(Saved data entries)
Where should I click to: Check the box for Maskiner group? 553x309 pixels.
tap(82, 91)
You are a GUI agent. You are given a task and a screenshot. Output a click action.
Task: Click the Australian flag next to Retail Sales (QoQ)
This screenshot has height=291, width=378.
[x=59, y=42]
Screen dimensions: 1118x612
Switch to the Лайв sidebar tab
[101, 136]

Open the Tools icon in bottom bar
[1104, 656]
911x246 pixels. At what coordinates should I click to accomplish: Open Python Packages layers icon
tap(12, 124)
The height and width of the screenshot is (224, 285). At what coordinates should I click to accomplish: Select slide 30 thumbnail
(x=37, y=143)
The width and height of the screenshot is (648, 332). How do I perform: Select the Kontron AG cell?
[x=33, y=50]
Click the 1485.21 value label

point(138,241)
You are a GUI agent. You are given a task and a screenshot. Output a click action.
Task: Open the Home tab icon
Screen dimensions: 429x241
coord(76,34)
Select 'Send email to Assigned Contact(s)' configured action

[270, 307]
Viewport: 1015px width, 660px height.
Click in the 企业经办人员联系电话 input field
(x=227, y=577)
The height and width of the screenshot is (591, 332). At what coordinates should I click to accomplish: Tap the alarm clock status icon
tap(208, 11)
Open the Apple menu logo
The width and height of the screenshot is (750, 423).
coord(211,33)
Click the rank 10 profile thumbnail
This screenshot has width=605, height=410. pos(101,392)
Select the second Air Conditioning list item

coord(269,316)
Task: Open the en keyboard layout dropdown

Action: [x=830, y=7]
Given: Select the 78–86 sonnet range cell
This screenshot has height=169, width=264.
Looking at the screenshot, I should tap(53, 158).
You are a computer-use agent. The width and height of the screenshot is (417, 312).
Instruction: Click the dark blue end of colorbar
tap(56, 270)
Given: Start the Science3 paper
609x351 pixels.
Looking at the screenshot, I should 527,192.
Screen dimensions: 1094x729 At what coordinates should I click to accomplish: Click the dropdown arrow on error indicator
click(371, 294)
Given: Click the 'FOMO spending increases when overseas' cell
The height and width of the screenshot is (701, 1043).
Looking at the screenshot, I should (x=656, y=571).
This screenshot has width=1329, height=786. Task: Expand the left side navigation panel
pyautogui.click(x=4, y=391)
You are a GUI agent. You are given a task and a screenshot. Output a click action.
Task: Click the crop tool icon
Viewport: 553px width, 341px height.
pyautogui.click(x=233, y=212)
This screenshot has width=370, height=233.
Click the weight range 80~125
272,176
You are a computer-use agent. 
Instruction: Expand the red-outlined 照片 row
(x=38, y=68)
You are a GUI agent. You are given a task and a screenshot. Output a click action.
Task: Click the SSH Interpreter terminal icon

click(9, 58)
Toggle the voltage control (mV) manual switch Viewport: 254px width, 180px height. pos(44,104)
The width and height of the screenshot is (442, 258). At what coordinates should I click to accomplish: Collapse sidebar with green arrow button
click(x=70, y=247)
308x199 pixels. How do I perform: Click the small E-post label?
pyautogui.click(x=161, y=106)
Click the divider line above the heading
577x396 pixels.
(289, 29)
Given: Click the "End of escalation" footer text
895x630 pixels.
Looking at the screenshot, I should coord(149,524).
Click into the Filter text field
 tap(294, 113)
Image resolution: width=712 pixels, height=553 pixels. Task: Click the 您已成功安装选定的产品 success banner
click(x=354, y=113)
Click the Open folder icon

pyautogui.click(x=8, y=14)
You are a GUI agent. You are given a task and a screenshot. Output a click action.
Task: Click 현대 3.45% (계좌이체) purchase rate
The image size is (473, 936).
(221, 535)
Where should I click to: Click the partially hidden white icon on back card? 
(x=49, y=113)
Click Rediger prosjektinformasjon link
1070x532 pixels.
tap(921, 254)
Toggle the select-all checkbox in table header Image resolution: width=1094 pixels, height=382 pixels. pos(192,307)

* **What you have to do**
Every line of the data should be copied exactly.

* **Answer to this task**
Where should I click to: Check the box for Maskiner group? 553x309 pixels.
tap(82, 91)
You are a GUI agent. You are given a task and a screenshot. Output a click action.
Task: Click the Australian flag next to Retail Sales (QoQ)
This screenshot has height=291, width=378.
[x=59, y=42]
Screen dimensions: 1118x612
Switch to the Лайв sidebar tab
[101, 136]

Open the Tools icon in bottom bar
[1104, 656]
911x246 pixels. At what coordinates should I click to accomplish: Open Python Packages layers icon
tap(12, 124)
The height and width of the screenshot is (224, 285). At what coordinates should I click to accomplish: Select slide 30 thumbnail
(x=37, y=143)
The width and height of the screenshot is (648, 332). How do I perform: Select the Kontron AG cell?
[x=33, y=50]
Click the 1485.21 value label

point(138,241)
You are a GUI agent. You are given a task and a screenshot. Output a click action.
Task: Open the Home tab icon
Screen dimensions: 429x241
coord(76,34)
Select 'Send email to Assigned Contact(s)' configured action

[270, 307]
Viewport: 1015px width, 660px height.
Click in the 企业经办人员联系电话 input field
(x=227, y=577)
The height and width of the screenshot is (591, 332). At what coordinates should I click to accomplish: Tap the alarm clock status icon
tap(208, 11)
Open the Apple menu logo
The width and height of the screenshot is (750, 423).
coord(211,33)
Click the rank 10 profile thumbnail
This screenshot has width=605, height=410. pos(101,392)
Select the second Air Conditioning list item

coord(269,316)
Task: Open the en keyboard layout dropdown

Action: [x=830, y=7]
Given: Select the 78–86 sonnet range cell
This screenshot has height=169, width=264.
Looking at the screenshot, I should tap(53, 158).
You are a computer-use agent. The width and height of the screenshot is (417, 312).
Instruction: Click the dark blue end of colorbar
tap(56, 270)
Given: Start the Science3 paper
609x351 pixels.
Looking at the screenshot, I should 527,192.
Screen dimensions: 1094x729 At what coordinates should I click to accomplish: Click the dropdown arrow on error indicator
click(371, 294)
Given: Click the 'FOMO spending increases when overseas' cell
The height and width of the screenshot is (701, 1043).
Looking at the screenshot, I should (x=656, y=571).
This screenshot has width=1329, height=786. Task: Expand the left side navigation panel
pyautogui.click(x=4, y=391)
You are a GUI agent. You are given a task and a screenshot. Output a click action.
Task: Click the crop tool icon
Viewport: 553px width, 341px height.
pyautogui.click(x=233, y=212)
This screenshot has width=370, height=233.
Click the weight range 80~125
272,176
You are a computer-use agent. 
Instruction: Expand the red-outlined 照片 row
(x=38, y=68)
You are a GUI agent. You are given a task and a screenshot. Output a click action.
Task: Click the SSH Interpreter terminal icon

click(9, 58)
Toggle the voltage control (mV) manual switch Viewport: 254px width, 180px height. pos(44,104)
The width and height of the screenshot is (442, 258). At what coordinates should I click to accomplish: Collapse sidebar with green arrow button
click(x=70, y=247)
308x199 pixels. How do I perform: Click the small E-post label?
pyautogui.click(x=161, y=106)
Click the divider line above the heading
577x396 pixels.
(289, 29)
Given: Click the "End of escalation" footer text
895x630 pixels.
Looking at the screenshot, I should coord(149,524).
Click into the Filter text field
 tap(294, 113)
Image resolution: width=712 pixels, height=553 pixels. Task: Click the 您已成功安装选定的产品 success banner
click(x=354, y=113)
Click the Open folder icon

pyautogui.click(x=8, y=14)
You are a GUI agent. You are given a task and a screenshot. Output a click action.
Task: Click 현대 3.45% (계좌이체) purchase rate
The image size is (473, 936).
(221, 535)
Where should I click to: Click the partially hidden white icon on back card? 
(x=49, y=113)
Click Rediger prosjektinformasjon link
1070x532 pixels.
tap(921, 254)
Toggle the select-all checkbox in table header Image resolution: width=1094 pixels, height=382 pixels. pos(192,307)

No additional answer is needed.